Winkler went on to win a NPF championship with the New England Riptide in the summer of 2006. Former Hornet Katie Cichy was drafted in 1999 by the Durham Dragons of the Women’s Professional Softball League in the third round (15th overall pick). In 2003, Nicole Deatherage was drafted by the Sacramento Sunbirds of the National Pro Fastpitch League, and Gina Givogri won a gold medal at the 1994 Pan American Games while playing for the United States.
The 1989 Big West co-Coach of the Year, Strahan posted a 201-187-1 record in seven years (1986-92) at San Jose State. During that span, Strahan’s teams had just two losing seasons. Under her direction, the Spartans arrived on the national scene in 1990, finishing 34-28 and earning the program’s first-ever NCAA postseason berth. San Jose State also made its first-ever appearance in the national top 20, earning the 11th spot and remaining in the top 20 all season long.
In 1992, the Spartans finished 33-24 and advanced to the NCAA West Regional. San Jose State climbed as high as ninth that year, finishing 13th in the final NCAA poll, duplicating the team’s 1991 national finish after a 32-24-1 season. Her San Jose State teams won 30 or more games each of her last four seasons and won 20 or more each season of her seven-year tenure.
Strahan began her head coaching career at Cal State Dominguez Hills in 1984. After a 10-34 season, she led the Toros to a 36-24 record and a national ranking as high as sixth during the 1985 season.
Prior to her stint at Cal State Dominguez Hills, Strahan spent four years as an assistant coach at Santa Monica Community College (1983), Housatonic Community College (1982) and Michigan State (1980-81).
Strahan was a shortstop for the Raybestos Brakettes of Stratford, Conn., the Amateur Softball Association (ASA) national champions in 1977, ‘78 and ‘80. She was also a member of the United States gold-medal winning team at the 1979 Pan American games, while also playing with the 1978 U.S. World Championships team.

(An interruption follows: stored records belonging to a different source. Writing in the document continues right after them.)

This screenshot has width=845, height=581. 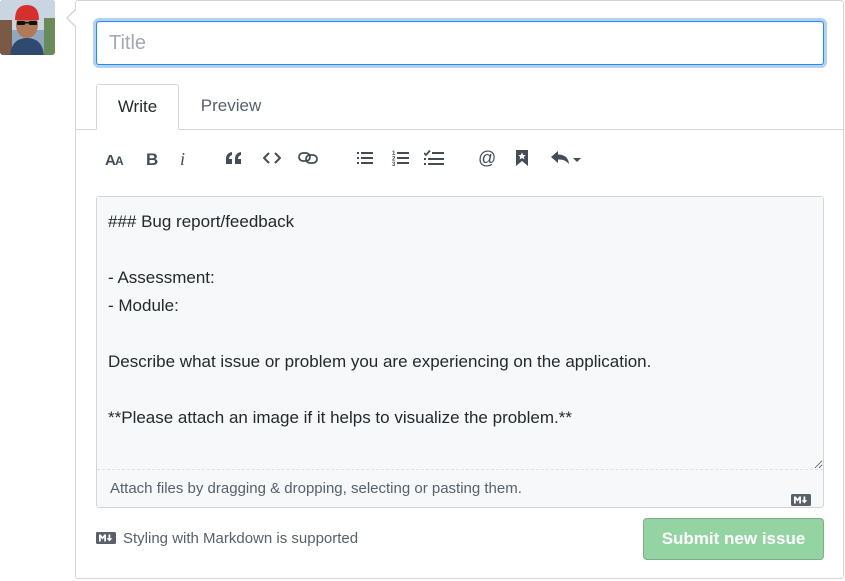 I want to click on reply-dropdown-icon, so click(x=566, y=158).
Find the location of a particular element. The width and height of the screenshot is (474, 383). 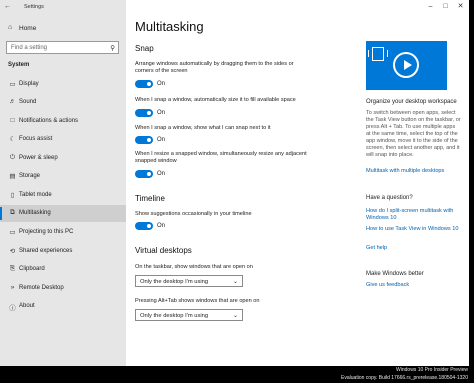

storage-icon: ▤ is located at coordinates (12, 176).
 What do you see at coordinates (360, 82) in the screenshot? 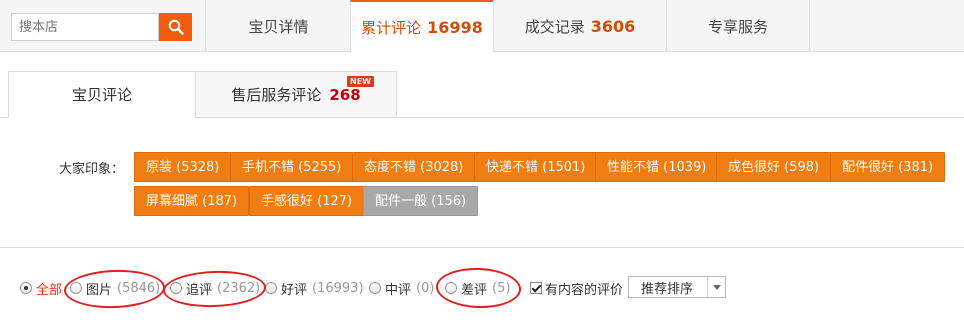
I see `new-badge: NEW` at bounding box center [360, 82].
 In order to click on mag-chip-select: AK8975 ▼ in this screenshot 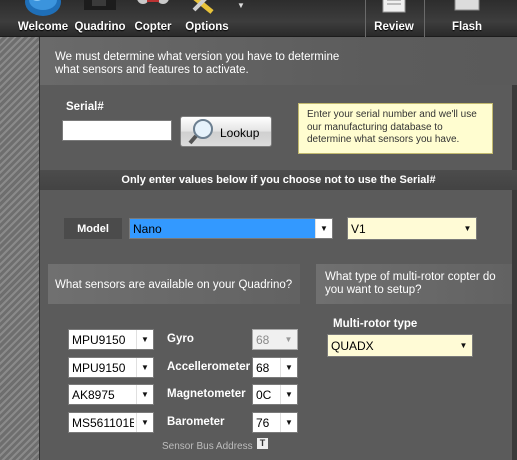, I will do `click(111, 394)`.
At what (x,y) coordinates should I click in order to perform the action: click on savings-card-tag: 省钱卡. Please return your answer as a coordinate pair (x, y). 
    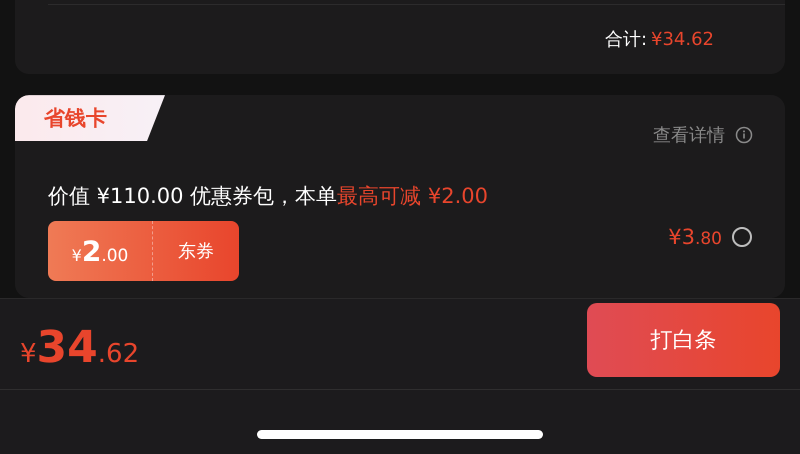
    Looking at the image, I should click on (90, 118).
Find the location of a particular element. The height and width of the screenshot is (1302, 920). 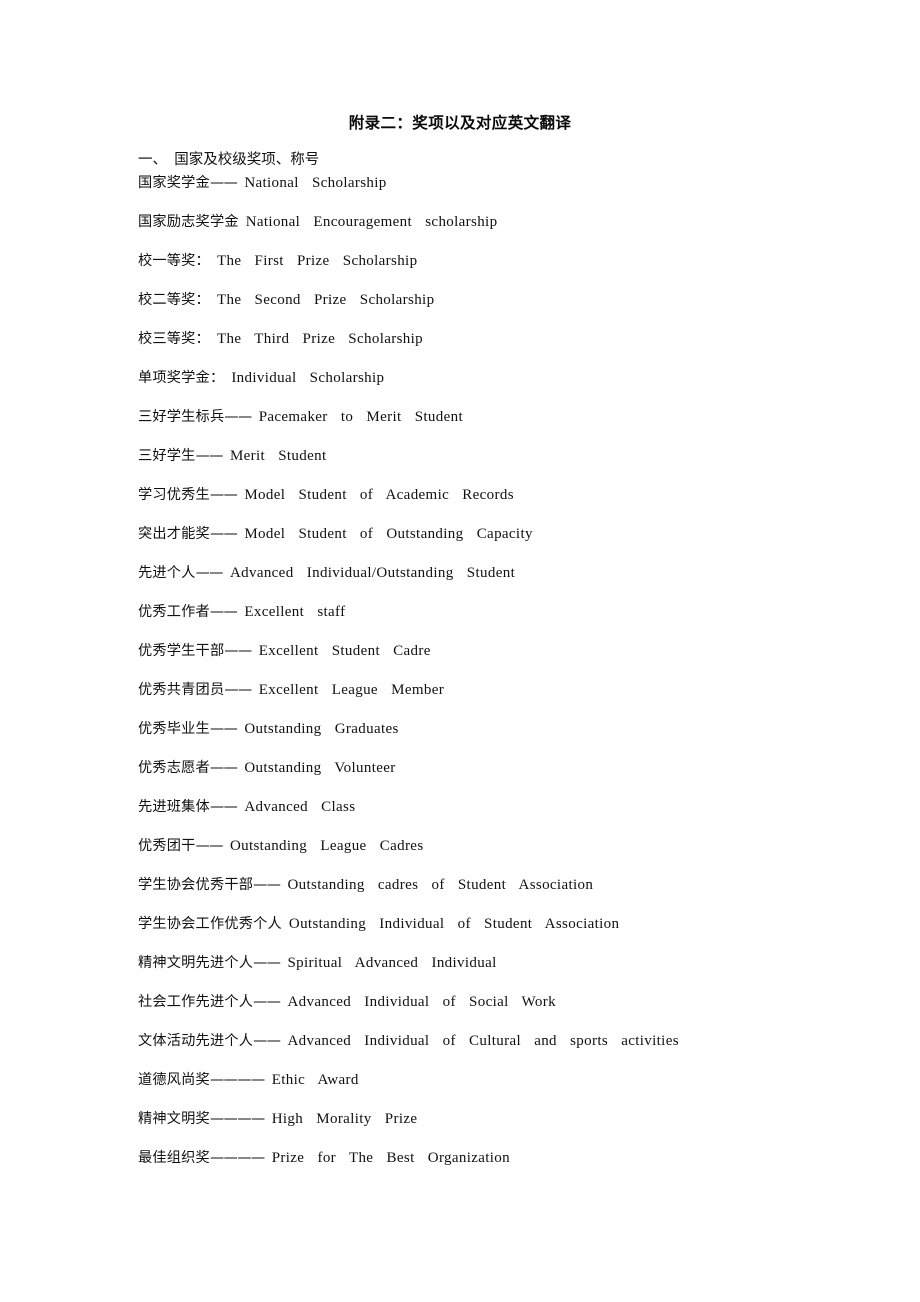

award-name-cn: 突出才能奖 is located at coordinates (174, 534).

A standout softball and basketball player at Michigan State, she was a member of the 1976 Michigan State AIAW national championship team. Strahan was inducted into the Michigan Amateur Softball Association’s Hall of Fame in 1995. Six years later, in 2001, Strahan was inducted into the Greater Lansing Area Sports Hall of Fame. She was then inducted into the Greater Lansing Area Sports Hall of Fame again on July 25, 2013, as a member of the 1974-75 Lansing Laurels Fastpitch softball squad.
Strahan served on the NCAA Regional Softball Committee for five seasons and the USA Today Softball Poll ranking committee. She was also a member of the Pacific Region softball committee and the NCAA certification committee.
Strahan earned her bachelor’s (1979) and master’s (1982) degrees from Michigan State in physical education, graduating with honors both times. In addition, she authored a 224-page book, Coaching Girls Softball, detailing how to coach softball to girls ages 7-13.